(Records of locating words and elements)
★ ★ ★ ★
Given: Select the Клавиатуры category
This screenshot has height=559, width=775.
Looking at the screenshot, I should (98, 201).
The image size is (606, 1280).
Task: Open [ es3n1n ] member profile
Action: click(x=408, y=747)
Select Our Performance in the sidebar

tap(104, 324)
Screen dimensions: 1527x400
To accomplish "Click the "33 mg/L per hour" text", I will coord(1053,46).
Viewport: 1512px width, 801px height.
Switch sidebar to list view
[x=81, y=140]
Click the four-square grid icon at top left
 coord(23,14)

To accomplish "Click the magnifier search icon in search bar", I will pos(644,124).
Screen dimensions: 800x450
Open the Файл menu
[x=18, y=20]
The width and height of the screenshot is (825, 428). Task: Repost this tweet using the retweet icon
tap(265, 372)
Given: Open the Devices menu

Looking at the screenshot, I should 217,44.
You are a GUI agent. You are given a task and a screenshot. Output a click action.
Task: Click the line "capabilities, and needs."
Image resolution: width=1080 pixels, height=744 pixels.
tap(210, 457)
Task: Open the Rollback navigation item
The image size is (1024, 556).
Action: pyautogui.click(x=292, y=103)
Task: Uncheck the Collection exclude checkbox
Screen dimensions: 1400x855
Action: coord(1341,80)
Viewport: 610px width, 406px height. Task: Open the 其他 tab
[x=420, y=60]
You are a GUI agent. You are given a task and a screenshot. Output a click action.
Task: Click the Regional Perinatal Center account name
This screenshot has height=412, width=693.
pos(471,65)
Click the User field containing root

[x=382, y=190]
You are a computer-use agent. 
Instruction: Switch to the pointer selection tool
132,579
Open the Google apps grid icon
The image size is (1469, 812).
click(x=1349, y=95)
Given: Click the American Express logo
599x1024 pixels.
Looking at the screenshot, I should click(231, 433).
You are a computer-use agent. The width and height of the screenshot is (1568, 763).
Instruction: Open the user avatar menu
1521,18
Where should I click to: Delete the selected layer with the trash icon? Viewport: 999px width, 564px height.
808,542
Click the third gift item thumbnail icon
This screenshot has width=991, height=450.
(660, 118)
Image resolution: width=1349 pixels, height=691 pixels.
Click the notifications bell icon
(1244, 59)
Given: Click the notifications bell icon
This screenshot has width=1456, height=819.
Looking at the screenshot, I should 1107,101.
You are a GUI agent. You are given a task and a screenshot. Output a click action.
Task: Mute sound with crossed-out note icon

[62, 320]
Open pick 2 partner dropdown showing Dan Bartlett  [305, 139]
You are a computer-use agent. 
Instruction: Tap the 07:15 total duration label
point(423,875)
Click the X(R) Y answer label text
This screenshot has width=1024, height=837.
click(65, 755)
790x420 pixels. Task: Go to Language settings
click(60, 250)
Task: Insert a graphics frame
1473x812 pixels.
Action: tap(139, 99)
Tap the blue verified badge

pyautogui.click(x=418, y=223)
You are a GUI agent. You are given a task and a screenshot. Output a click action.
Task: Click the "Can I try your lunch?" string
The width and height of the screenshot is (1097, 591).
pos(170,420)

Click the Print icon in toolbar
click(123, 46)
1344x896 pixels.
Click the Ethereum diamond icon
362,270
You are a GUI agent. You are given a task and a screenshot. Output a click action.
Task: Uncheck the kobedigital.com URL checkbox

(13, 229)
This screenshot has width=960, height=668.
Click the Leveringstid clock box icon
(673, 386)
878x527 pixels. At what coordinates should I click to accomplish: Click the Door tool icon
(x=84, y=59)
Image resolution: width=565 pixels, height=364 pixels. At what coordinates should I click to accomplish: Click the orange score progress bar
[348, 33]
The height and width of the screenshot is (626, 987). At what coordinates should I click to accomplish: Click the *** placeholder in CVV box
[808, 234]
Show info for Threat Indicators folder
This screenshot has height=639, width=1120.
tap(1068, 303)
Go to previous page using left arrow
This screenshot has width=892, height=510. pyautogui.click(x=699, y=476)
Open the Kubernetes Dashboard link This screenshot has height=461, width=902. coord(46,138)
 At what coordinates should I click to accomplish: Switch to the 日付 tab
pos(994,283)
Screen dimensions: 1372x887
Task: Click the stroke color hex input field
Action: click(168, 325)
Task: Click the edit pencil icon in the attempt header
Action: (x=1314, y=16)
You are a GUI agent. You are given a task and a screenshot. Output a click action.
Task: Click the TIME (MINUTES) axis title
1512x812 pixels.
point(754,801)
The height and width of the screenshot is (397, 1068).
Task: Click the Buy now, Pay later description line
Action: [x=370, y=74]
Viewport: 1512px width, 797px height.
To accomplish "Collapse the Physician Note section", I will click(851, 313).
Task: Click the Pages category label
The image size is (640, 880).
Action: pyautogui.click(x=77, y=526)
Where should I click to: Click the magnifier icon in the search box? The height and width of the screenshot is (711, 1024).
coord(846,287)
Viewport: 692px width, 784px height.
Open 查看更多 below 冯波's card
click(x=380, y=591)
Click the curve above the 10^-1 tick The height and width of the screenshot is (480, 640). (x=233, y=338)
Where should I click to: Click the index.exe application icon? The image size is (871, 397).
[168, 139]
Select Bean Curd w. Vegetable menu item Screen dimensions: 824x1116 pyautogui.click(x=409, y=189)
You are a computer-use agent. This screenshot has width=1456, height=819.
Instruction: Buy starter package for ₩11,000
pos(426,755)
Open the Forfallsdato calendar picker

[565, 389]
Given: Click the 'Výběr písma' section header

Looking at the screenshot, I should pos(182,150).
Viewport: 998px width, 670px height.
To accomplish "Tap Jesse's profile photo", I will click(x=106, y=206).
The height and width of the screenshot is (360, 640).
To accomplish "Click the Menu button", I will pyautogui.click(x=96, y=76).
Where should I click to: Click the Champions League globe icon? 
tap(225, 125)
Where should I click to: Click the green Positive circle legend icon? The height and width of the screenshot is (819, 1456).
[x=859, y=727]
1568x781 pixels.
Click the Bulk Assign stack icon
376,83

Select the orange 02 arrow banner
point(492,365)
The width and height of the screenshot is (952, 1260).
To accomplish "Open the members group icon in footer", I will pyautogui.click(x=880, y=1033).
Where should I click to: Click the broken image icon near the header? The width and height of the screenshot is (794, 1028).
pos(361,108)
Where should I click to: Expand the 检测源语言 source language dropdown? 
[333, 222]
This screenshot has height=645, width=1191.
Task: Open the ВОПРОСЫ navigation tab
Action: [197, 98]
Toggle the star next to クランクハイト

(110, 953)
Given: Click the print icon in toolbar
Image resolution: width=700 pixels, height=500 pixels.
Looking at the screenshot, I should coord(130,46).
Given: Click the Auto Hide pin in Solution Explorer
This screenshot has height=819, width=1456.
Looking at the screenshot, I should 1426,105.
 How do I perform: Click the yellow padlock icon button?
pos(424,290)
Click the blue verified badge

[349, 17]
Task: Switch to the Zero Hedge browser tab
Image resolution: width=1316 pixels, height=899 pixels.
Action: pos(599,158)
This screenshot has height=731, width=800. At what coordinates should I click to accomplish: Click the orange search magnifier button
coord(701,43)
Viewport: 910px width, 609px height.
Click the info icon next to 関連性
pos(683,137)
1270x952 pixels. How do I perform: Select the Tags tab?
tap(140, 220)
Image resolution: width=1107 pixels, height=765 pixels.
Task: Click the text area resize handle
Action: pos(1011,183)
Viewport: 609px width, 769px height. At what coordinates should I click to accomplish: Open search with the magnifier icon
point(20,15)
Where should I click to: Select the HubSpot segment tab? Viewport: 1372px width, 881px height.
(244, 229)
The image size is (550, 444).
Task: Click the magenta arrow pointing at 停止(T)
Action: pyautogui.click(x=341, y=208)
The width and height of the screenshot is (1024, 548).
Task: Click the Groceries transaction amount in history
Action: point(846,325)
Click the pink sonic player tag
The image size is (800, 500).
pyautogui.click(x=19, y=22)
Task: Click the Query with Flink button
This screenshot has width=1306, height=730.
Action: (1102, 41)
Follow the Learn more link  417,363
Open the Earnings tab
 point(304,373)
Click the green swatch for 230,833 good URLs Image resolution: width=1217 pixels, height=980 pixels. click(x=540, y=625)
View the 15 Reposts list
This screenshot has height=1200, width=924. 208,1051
★ ★ ★ ★
## To be done
Quote the items between the lines holding "Given: Click the print icon in toolbar" and "pyautogui.click(x=19, y=22)", inclusive, word for word.

## Completed task
Given: Click the print icon in toolbar
Image resolution: width=700 pixels, height=500 pixels.
Looking at the screenshot, I should coord(130,46).
Given: Click the Auto Hide pin in Solution Explorer
This screenshot has height=819, width=1456.
Looking at the screenshot, I should 1426,105.
 How do I perform: Click the yellow padlock icon button?
pos(424,290)
Click the blue verified badge

[349, 17]
Task: Switch to the Zero Hedge browser tab
Image resolution: width=1316 pixels, height=899 pixels.
Action: pos(599,158)
This screenshot has height=731, width=800. At what coordinates should I click to accomplish: Click the orange search magnifier button
coord(701,43)
Viewport: 910px width, 609px height.
Click the info icon next to 関連性
pos(683,137)
1270x952 pixels. How do I perform: Select the Tags tab?
tap(140, 220)
Image resolution: width=1107 pixels, height=765 pixels.
Task: Click the text area resize handle
Action: pos(1011,183)
Viewport: 609px width, 769px height. At what coordinates should I click to accomplish: Open search with the magnifier icon
point(20,15)
Where should I click to: Select the HubSpot segment tab? Viewport: 1372px width, 881px height.
(244, 229)
The image size is (550, 444).
Task: Click the magenta arrow pointing at 停止(T)
Action: pyautogui.click(x=341, y=208)
The width and height of the screenshot is (1024, 548).
Task: Click the Groceries transaction amount in history
Action: point(846,325)
Click the pink sonic player tag
The image size is (800, 500).
pyautogui.click(x=19, y=22)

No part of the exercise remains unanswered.